What are the essential training components of a carotid artery disease program?

It will be at least five years until specialty training exists that is comprehensive enough to cover all the various specialty requirements. Until then, we have to work together in a multidisciplinary format and rely on training that helps fill the gaps for each of the disciplines. CAS, for example, is the first endovascular procedure in which training transcends the traditional specialty barriers, with cardiologists, radiologists, neurologists, neurosurgeons and vascular surgeons all offering unique perspectives and skill sets. A comprehensive training program for CAD management that supports different specialties must have both a cognitive and technical component, since proper decision-making is dependent on knowledge of both elements. For example, a non-interventionalist may require more technical training, while an interventionalist may require more cognitive training. The cognitive component of a program should address various therapies such as antiplatelets and antithrombotics, and should include vascular disease management criteria as part of the American Heart Association’s “Get With the Guidelines” program. This is all evidence-based information that should be included in a ready-to-reference format detailing the current consensus and supporting research. For referring physicians, imaging guidelines for the vascular laboratory, and information regarding the interpretation of duplex, electrocardiogram, magnetic resonance imaging and transcranial Doppler are integral. Most importantly for this group, a training program should address how to follow up with patients with an abnormal carotid plaque who do not yet require intervention. The technical component of a program involves physician and staff training in CAD management. Understanding which patients are best treated with medical management, and which ones are better suited to stenting or endarterectomy is critical. In addition, device training, imaging interpretation and simulation are also key components. Simulation training has existed in other medical fields and is now playing a significant role in the treatment of CAD. It offers physicians a meaningful and relevant treatment experience and may support a credentialing requirement for physicians on the pathway to CAS.
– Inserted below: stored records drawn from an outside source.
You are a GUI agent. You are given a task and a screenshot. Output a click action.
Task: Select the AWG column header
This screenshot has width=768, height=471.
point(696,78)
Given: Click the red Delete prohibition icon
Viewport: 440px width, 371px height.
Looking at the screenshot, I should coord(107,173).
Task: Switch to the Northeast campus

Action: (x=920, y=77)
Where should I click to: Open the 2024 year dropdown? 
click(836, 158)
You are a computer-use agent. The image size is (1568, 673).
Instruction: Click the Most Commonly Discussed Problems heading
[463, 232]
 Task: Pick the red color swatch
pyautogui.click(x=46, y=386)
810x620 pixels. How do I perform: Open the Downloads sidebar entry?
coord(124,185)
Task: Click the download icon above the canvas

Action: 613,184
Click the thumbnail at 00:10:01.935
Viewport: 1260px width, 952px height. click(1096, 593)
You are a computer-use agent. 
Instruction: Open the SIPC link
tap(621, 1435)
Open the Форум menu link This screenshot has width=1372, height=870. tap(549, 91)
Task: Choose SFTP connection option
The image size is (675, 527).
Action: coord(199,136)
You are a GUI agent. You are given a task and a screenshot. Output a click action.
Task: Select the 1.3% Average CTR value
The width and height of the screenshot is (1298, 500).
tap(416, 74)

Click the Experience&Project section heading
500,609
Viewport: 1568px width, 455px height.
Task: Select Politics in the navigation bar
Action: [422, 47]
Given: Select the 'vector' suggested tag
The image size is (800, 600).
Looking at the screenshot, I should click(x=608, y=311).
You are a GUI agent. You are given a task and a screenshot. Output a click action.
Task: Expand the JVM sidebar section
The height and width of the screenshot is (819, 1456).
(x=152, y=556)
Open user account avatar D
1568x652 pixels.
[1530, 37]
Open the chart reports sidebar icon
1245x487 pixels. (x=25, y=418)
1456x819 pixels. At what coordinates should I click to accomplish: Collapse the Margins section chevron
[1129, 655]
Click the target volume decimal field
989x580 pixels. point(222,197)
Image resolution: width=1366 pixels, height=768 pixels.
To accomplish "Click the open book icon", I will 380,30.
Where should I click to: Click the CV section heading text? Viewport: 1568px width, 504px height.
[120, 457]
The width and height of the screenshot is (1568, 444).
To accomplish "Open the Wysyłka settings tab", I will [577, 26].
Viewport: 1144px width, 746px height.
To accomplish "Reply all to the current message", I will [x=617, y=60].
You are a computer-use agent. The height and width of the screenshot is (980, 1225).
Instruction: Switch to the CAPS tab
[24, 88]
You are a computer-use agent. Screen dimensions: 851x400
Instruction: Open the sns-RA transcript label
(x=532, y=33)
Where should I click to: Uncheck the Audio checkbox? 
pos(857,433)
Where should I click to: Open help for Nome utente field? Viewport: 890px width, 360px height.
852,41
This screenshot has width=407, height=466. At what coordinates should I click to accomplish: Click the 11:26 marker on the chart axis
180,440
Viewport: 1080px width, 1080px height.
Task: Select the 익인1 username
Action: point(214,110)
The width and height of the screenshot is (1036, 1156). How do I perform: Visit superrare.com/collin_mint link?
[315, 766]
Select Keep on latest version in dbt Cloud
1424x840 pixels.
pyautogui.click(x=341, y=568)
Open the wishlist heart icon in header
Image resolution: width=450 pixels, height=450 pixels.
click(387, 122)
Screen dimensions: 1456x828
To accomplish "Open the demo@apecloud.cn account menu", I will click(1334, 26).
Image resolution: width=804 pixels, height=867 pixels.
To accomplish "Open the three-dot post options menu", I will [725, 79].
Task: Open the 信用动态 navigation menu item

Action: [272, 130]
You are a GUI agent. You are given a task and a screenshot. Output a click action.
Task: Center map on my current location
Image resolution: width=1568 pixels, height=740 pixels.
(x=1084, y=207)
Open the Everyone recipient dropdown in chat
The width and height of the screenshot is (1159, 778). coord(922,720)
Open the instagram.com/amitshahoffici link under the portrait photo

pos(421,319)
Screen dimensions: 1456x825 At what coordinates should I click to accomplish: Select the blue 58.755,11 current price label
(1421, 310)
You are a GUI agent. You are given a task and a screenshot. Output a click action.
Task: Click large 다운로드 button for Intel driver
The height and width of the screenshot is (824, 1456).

What is the role of training in managing high-risk patients?

In CAS trials, the concept of a high-risk patient is an emerging concept, drawn from an accumulation of experience in regards to the limitations of stents in certain anatomies, such as patients who have extreme tortuosity, or who lack a proper “landing zone” for placing a distal protection device beyond the stenosis. There are still physicians who argue that there is no such thing as a high-risk patient. Nevertheless, we have to rise to meet this challenge, and that requires an understanding that this is a procedure with a very low margin for safety. Careful planning and expert execution of the technique is absolutely crucial. For CAS, a true expert is not somebody who knows how to bail out of a tricky situation; it is someone who knows how not to get into the situation in the first place. This is where a comprehensive curriculum that enables physicians to identify higher anatomical risk predictors, and to learn which patients to completely avoid and which ones to defer to an expert is critical.

Boston Scientific is the only company to seek a carotid indication for accessory products that are used in CAS. In addition, Boston Scientific offers a surgical portfolio. How important is it to you as a physician to have one source for all products specifically indicated for treatment of CAD?

It is extremely important. A program that encompasses all aspects of disease management — from the clinical evidence to the training to the technology — and all specialties is going to be more credible as opposed to a program directed to one specialty and for one therapy. An unbiased, all-encompassing program such as the one sponsored by Boston Scientific has elevated credibility and makes it easy to access information and therefore arrive at appropriate treatment decisions.